Ethiopia’s Prime Minister Abiy Ahmed has revealed plans to float the country’s currency, the birr, as part of sweeping macroeconomic reforms aimed at addressing longstanding challenges. The East African nation, known as the Horn of Africa, currently operates under a managed floating exchange rate system, which has contributed to a scarcity of dollars crucial for imports and foreign investors’ profit repatriation.
In a comprehensive policy statement shared via X (formerly Twitter), Abiy emphasized the program’s goals of rectifying foreign exchange imbalances and resolving structural deficits in the balance of payments. According to him, transitioning to a market-based foreign exchange regime is pivotal in alleviating currency shortages, dismantling barriers to private sector investments, fostering economic growth, and harmonizing the prices of imported and exported goods and services with prevailing market conditions.

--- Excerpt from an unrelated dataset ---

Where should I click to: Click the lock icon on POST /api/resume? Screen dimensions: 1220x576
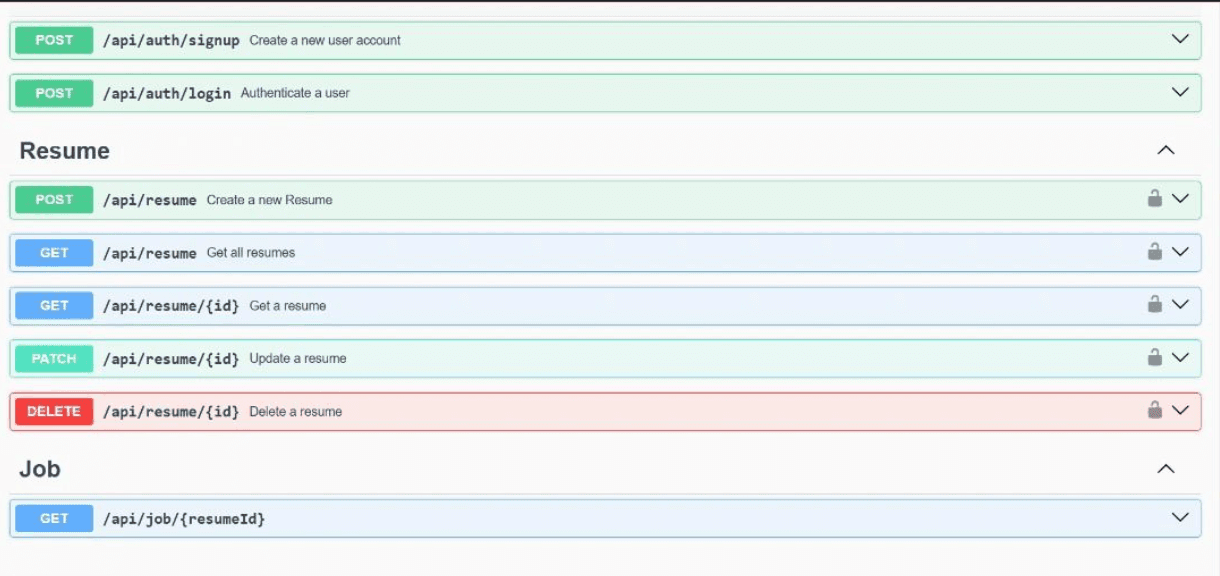[x=1154, y=199]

This development comes on the eve of an anticipated meeting with the International Monetary Fund (IMF), where Ethiopia is slated to discuss a potential new financing arrangement. Bloomberg News reported on July 25 that discussions during the IMF meeting are expected to focus on Ethiopia’s financing needs.
Earlier this month, Prime Minister Abiy informed parliament about ongoing negotiations with the IMF and the World Bank, expressing optimism that these discussions could unlock over $10 billion in financial support over the coming years, although specifics were not disclosed.
Ethiopia’s decision to float its currency marks a significant step in its efforts to overhaul its economic landscape, aiming to address longstanding economic challenges and attract much-needed international financial support.